CESBIO  is a joint laboratory of the Centre National d’Etudes Spatiales (CNES), the Centre National de la Recherche Scientifique (CNRS), the Université Paul Sabatier, Toulouse (UPS), and the Institut pour la Recherche et le développement. There are 65 permanent and roughly 60 non permanent staff (contractors, post doc, trainee, graduate and post graduate students), amounting to roughly 125 employees over two permanent sites (Toulouse and Auch) and temporary sites in Morocco, Tunisia and Lebanon.
The 3 major axes of CESBIO are:
• 3D integrated modeling of continental surfaces: radiative transfer (for remote sensing simulation and 3D radiative budget), vegetation growth, hydrology.
• Remote sensing space missions.
• Observatories (Regional Space Observatories in South Western France and Morocco delivering web map services).

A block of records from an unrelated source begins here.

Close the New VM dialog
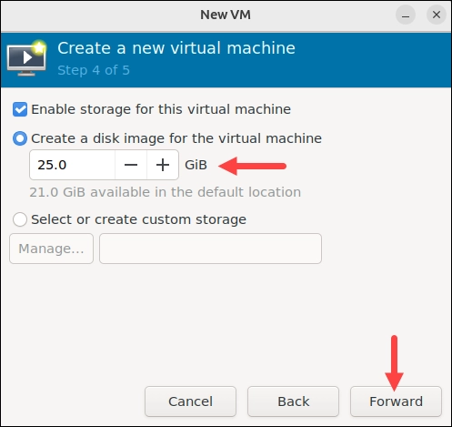 437,15
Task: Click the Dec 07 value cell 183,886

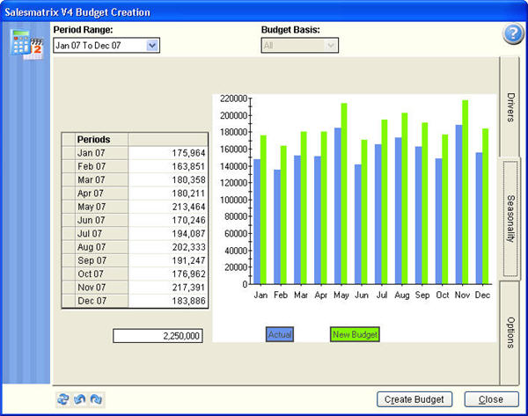Action: click(x=168, y=301)
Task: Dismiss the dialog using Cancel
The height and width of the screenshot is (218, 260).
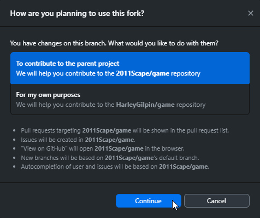Action: [217, 200]
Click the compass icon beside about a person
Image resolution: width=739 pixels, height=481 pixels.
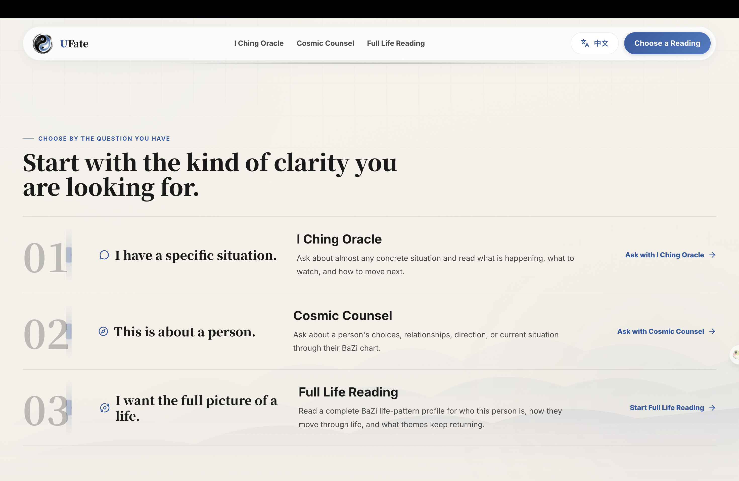pos(103,332)
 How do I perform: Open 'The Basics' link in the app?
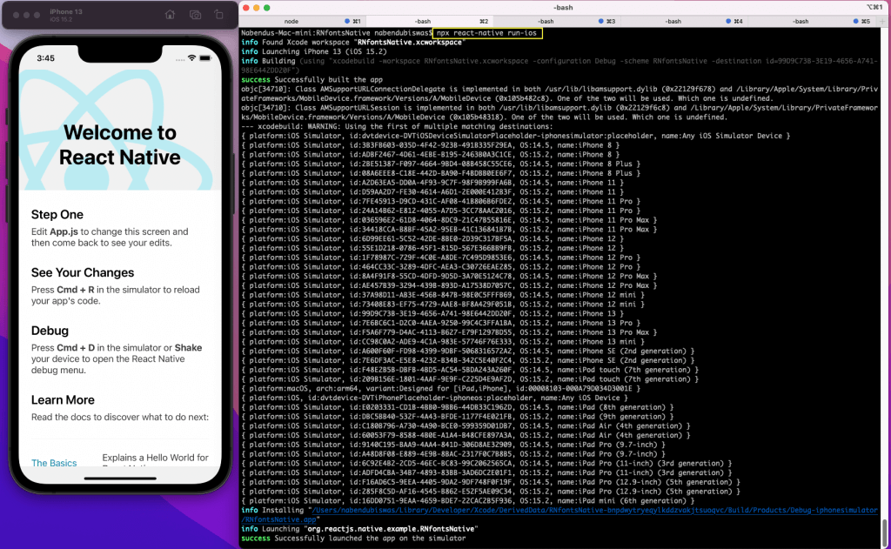click(x=54, y=462)
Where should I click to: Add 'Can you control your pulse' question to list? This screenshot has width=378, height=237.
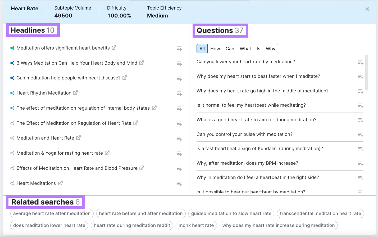[361, 135]
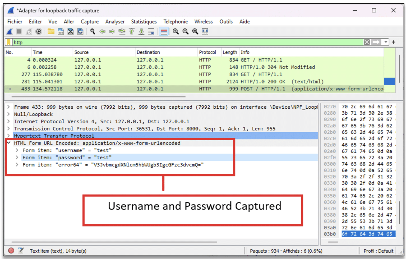Viewport: 406px width, 259px height.
Task: Clear the http filter with the X button
Action: [x=367, y=42]
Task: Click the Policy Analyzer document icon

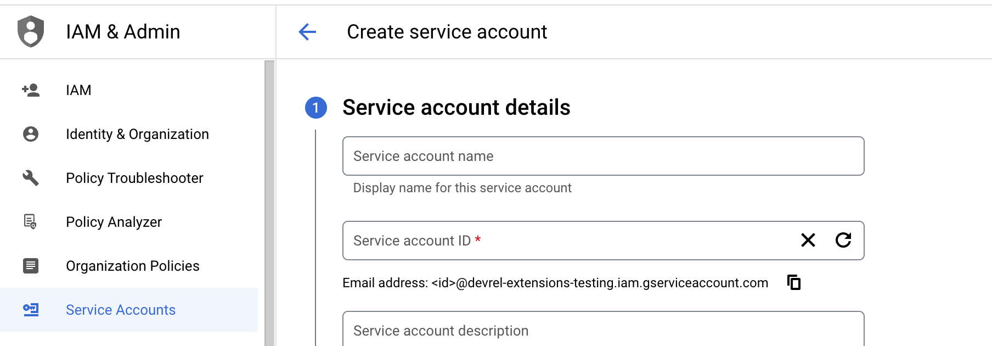Action: pyautogui.click(x=31, y=222)
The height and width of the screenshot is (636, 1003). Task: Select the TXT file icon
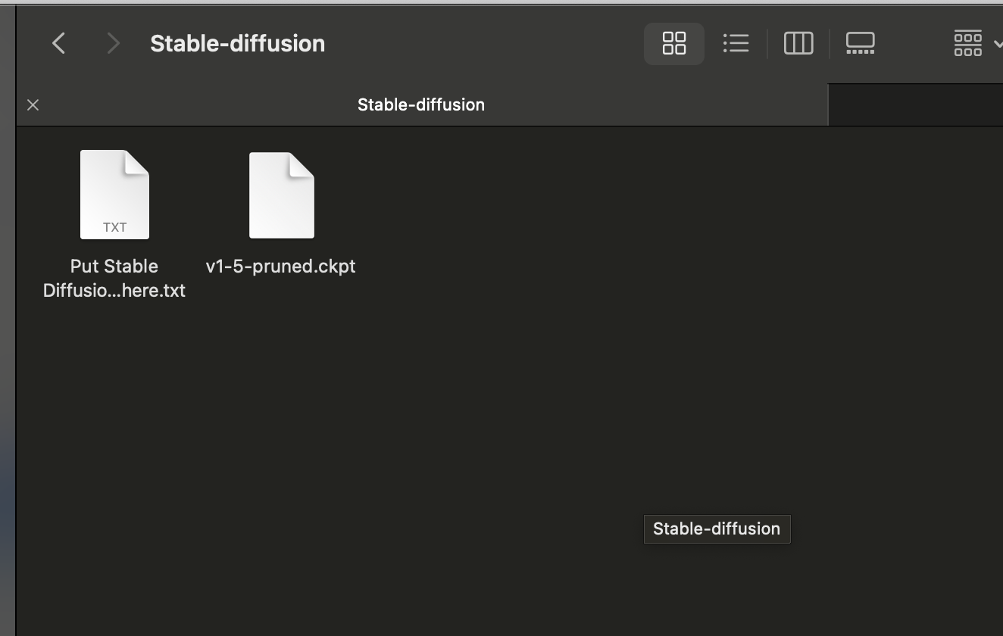tap(114, 195)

For that, CESBIO is organized in 2 research teams: Functioning modeling and remote sensing of continental surfaces and Observing systems.

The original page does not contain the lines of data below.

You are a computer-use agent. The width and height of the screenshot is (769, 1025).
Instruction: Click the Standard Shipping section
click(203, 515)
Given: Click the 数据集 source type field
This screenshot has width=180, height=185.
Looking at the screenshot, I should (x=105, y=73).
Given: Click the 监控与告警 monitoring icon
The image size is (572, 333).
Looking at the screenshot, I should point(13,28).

Functioning modeling and remote sensing of continental surfaces team is participating in URBANFLUXES. The team is developing and improving models that describe the process of exchanging energy and matter at the interface Soil – Vegetation – Atmosphere and simulate remote sensing measurements. The approach relies on the collaboration of research in physics and ecology, and collaboration with CESBIO projects and preparation of space missions.
The models (simulation of landscapes and / or physical and biological processes involved) are based primarily on “mechanistic” approaches, which depends on the complexity of these processes and the structure of landscapes. Thus, it will be one-dimensional (1D), two-dimensional (2D) or three-dimensional (3D) depending on the objectives and environments studied.
Two types of modeling are developed and implemented. (1) Radiative transfer modeling to simulate remote sensing data and radiation budget. (2) Integrated modeling of all processes (water flow, photosynthesis,…), which determine the functioning of land surfaces. A key point is that the 2 modeling approaches are complementary. The heterogeneity of the environment is a major concern.